Once the script started, it took around 20 seconds or so for the polling loop to query for C2 information. But as you can see above, we are now returning a different value for updates.example.com with the BD_CNC_RSHELL_FLAG bit set. As a result, two things happen. First, the shell service plays a nice pwned.mp3 file that says "sorry it looks like you've been pwned" and more importantly, we receive an incoming reverse shell connection on the attack host:

Great, now we have a shell. If we lose the connection, no problem - it will reconnect at the interval configured in the backdoor.h file. If we want to disconnect and then turn the reverse shell capability off for a while, we just re-run the dnsmasq helper script with no parameters and change it sometime in the future when we want to get a shell again. Or if we are finished, simply abort the dnsmasq helper script and re-run it with the destruct flag as shown here:

 
$ ./dns_cnc_test.sh destruct
dnsmasq: started, version 2.77 cachesize 150
dnsmasq: compile time options: IPv6 GNU-getopt DBus i18n IDN DHCP DHCPv6 no-Lua TFTP conntrack ipset auth DNSSEC loop-detect inotify
dnsmasq: reading /etc/resolv.conf
dnsmasq: using nameserver 8.8.8.8#53
dnsmasq: using nameserver 8.8.4.4#53
dnsmasq: read /etc/hosts - 6 addresses
dnsmasq: query[A] updates.example.com from 10.10.75.193
dnsmasq: config updates.example.com is 10.10.75.95
 

I want to point out that, at this time, the service does successfully uninstall itself. Unfortunately it doesn't successfully remove the wallpaper.

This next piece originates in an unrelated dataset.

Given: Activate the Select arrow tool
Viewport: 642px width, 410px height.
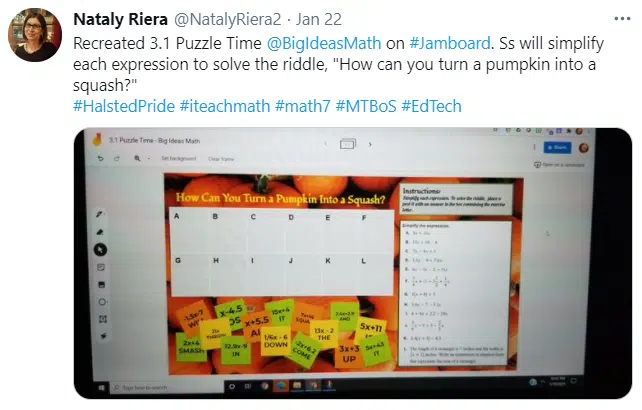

I intend to fix this pretty soon, but remember, this is a proof of concept and it isn't perfect.

Conclusion

The development of this backdoor was mostly a learning exercise for me. During this I was able to solve some real world antivirus evasion scenarios and think about some useful features I'd want in a backdoor service running on Windows. Additionally, since I have limited experience with Windows development, I was able to have some fun learning a few things. Although this software could be used in a real world situation (although it would be highly recommended to disable the "fun" features), I am not suggesting that it is fit for anything other than educational purposes.

As with everything on this site, this software is created for educational purposes and/or ethical hacking purposes only (i.e., penetration testing). As with all open source software in the penetration testing world, I am not responsible for any misuse of this software or software derived from it.